Direction
Reproduce the data word for word, beginning at the line that contains "Go to the Developers page" and stopping after the line that contains "pyautogui.click(x=705, y=25)". Omit the pictures from your answer.

-- start Listed records --

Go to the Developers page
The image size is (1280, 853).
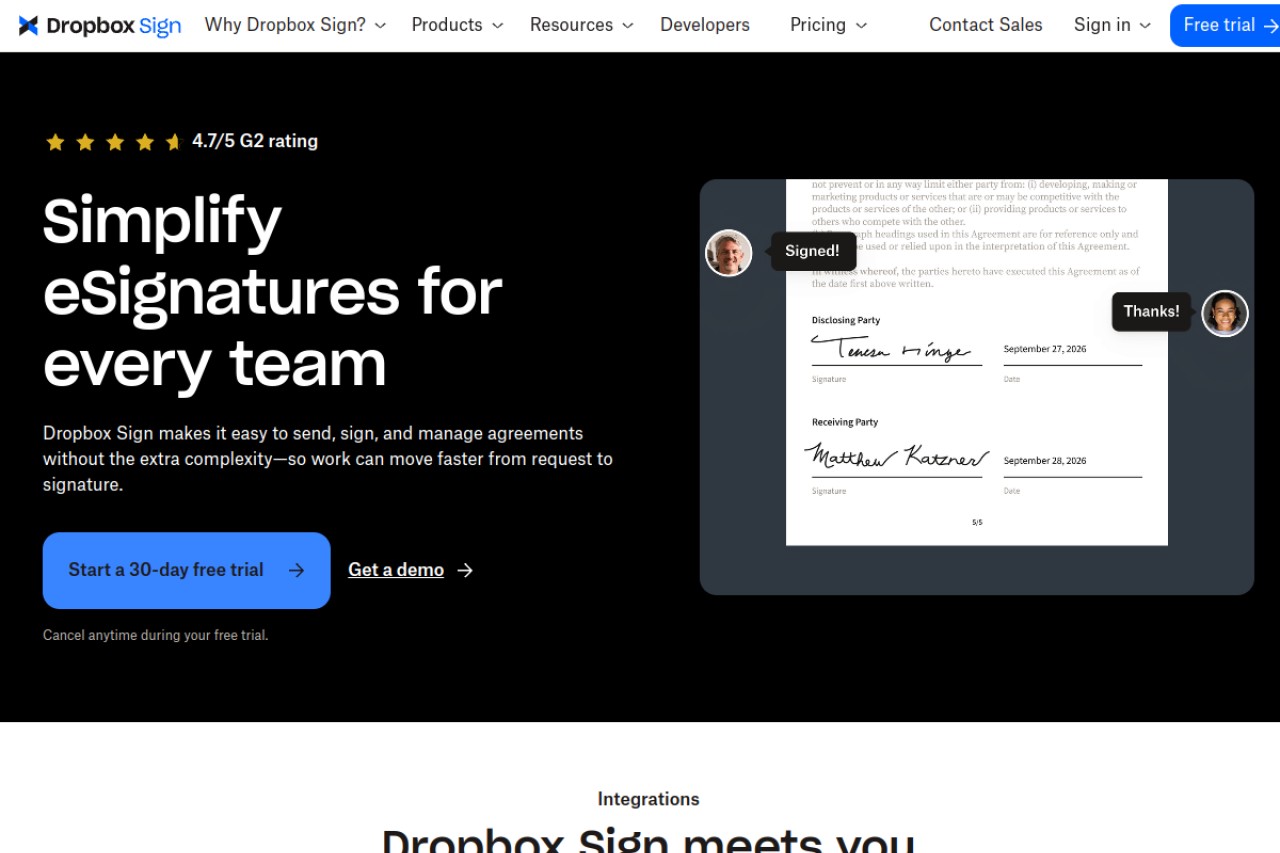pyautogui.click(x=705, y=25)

-- end Listed records --
-- start Listed records --

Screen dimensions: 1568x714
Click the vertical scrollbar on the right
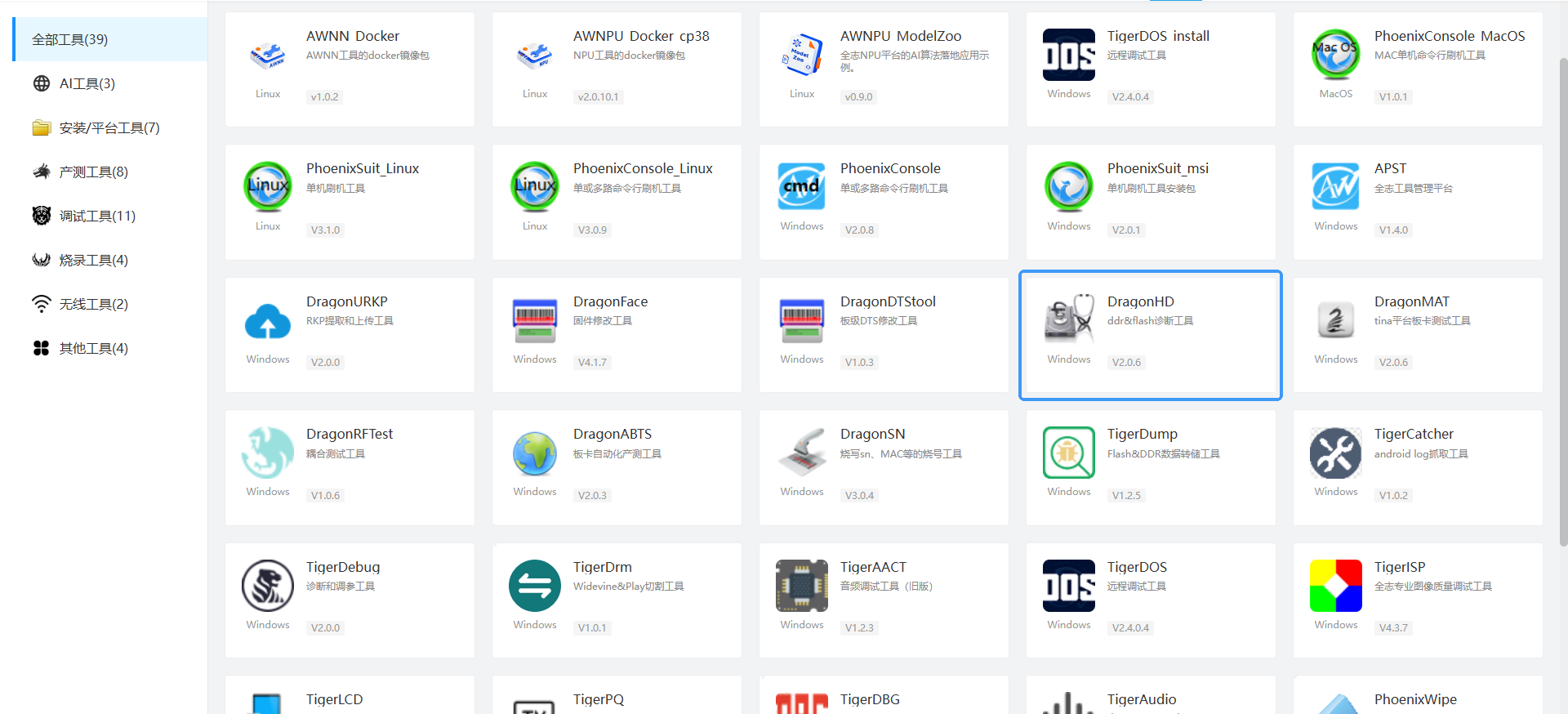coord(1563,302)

-- end Listed records --

Response to this exercise
Go to the Developers page
The image size is (1280, 853).
pyautogui.click(x=705, y=25)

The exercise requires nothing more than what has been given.